#### Belirtilen Hedef 1
Aşağıdaki listede bulunan satırların tamamını, boş satırları atlayarak numaralı bir liste şeklinde düzenleyiniz.

Ülkemiz her alanda çöküyor ama ne gam? Çöküşün figüranları top sektirip milleti oyalıyor.
Yargıda reform, 1921 Anayasası göndermesiyle sahaya çıkıp top koşturdular. Maddeler tek tek incelendi. Yorumlar yapıldı. Ülkenin gerçek gündemi karartıldı. Oysa yapılacak yorum, verilecek cevap çok basittir;
Suç makinesi haline gelen iktidar, yargıda reform yapamaz! Yapmaz! Yaparsa yargılanacaklarını bilir. Sadece kozmik oda ihaneti nedeniyle bile sorumluları müebbet hapis ceza alır. Yabancı bir devlet ile işbirliği yapıp kendi ordusuna tuzak kuran, devlet sırlarının düşmana servis edilmesine ön ayak olan sorumlular ihanet ve yabancı bir devlet adına casusluk faaliyetinden yargılanır ve mahkum olur.
Ülke yağmalandı. Yağmalanmaya devam ediyor. Artık aleni suç işliyorlar. Milleti duygusal anlamda bölüp, birbirine düşman ederek suç işliyorlar. Anayasayı çiğneyerek, T.C. Devletinin değerlerini çiğneyip yok ederek, ülkeyi dış müdahaleye açık hale getirerek suç işlediler, işlemeye devam ediyorlar. Müzeler bile soyuluyor. İçinde para olmayan hiçbir iş yapılmıyor. Türk Milleti ihaleler üzerinden haraca bağlandı.
Devletin güvenlik kurumlarına paralel silahlı yapılar oluşturuldu.
Biraz aklını kullanabilen her insan bilir ki;
Seçimle gidecek hiçbir hükümet bu kadar çok suç işlemez, işleyemez. İşliyorsa başka hesapları vardır.
2006 yılında Baykal ve ekibi uyuklarken AKP bir yasa değişikliği yaptı. Devlete karşı işlenen suçları, “hükümete karşı işlenen suçlar” olarak değiştirdi. Bu değişiklik nedeniyle devlete karşı işlenen suçlardan ceza alınmazken, hükümete yapılan en küçük eleştiri bile dava konusu oluyor. AKP kendini ve yalakalarını yargı dışına çıkardı. Yargı hükümetin muhalifleri sindirmek için kullandığı bir sopa haline geldi. Yargı sopası işe yaramazsa, sokağa salınan SS’lerin onu, yirmisi bir araya gelip hedef kişiye kahpece arkadan saldırıyor. Saldırganlar korunup kollanıyor. Sindirme ve korkutma eylemi…
***
Ege’de 20. adamız Yunanistan tarafından işgal edildi. AKP ve Başkanı Ege’ye sırtını dönmüş, Yunanistan’a adeta “istediğinizi alın” diyor. Atılan her topun, uçurulan her balonun arkasından koşan ETKİSİZ MUHALEFET ağzını açmıyor. Yani, onlar da Yunanistan’a; “biz bu işgalleri görmemezliğe geliyoruz, devam” mesajı yolluyor. Demek ki işgallerin arkasında bir 3. devlet var…. İcazet dilenilen bir devlet… Seçim sandığı ile gitmeyi düşünmeyen AKP, Ege Adalarını Yunanistan’a peşkeş çekerek, müebbet hapis cezası alacağı bir suçu işlemekten korkmuyor.

#### Sağlanan Liste
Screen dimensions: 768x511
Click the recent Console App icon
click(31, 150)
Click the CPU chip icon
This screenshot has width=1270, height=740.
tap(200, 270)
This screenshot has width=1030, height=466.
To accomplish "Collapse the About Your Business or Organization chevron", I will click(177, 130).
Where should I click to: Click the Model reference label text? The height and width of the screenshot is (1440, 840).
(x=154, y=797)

#### Belirtilen Hedef 2
Verilen metne göre aşağıdaki soruları yanıtlayınız:
(a) AKP, devlete karşı işlenen suçları "hükümete karşı işlenen suçlar" olarak değiştiren yasa değişikliğini hangi yılda yapmıştır?
(b) Ege'de Yunanistan tarafından işgal edildiği belirtilen ada kaçıncı adadır?
(c) Türk Milleti neyin üzerinden haraca bağlanmıştır?

#### Yazılı Cevap 1
1. Screen dimensions: 768x511
2. Click the recent Console App icon
3. click(31, 150)
4. Click the CPU chip icon
5. This screenshot has width=1270, height=740.
6. tap(200, 270)
7. This screenshot has width=1030, height=466.
8. To accomplish "Collapse the About Your Business or Organization chevron", I will click(177, 130).
9. Where should I click to: Click the Model reference label text? The height and width of the screenshot is (1440, 840).
10. (x=154, y=797)

#### Yazılı Cevap 2
(a) 2006 yılında.
(b) 20. adadır.
(c) İhaleler üzerinden.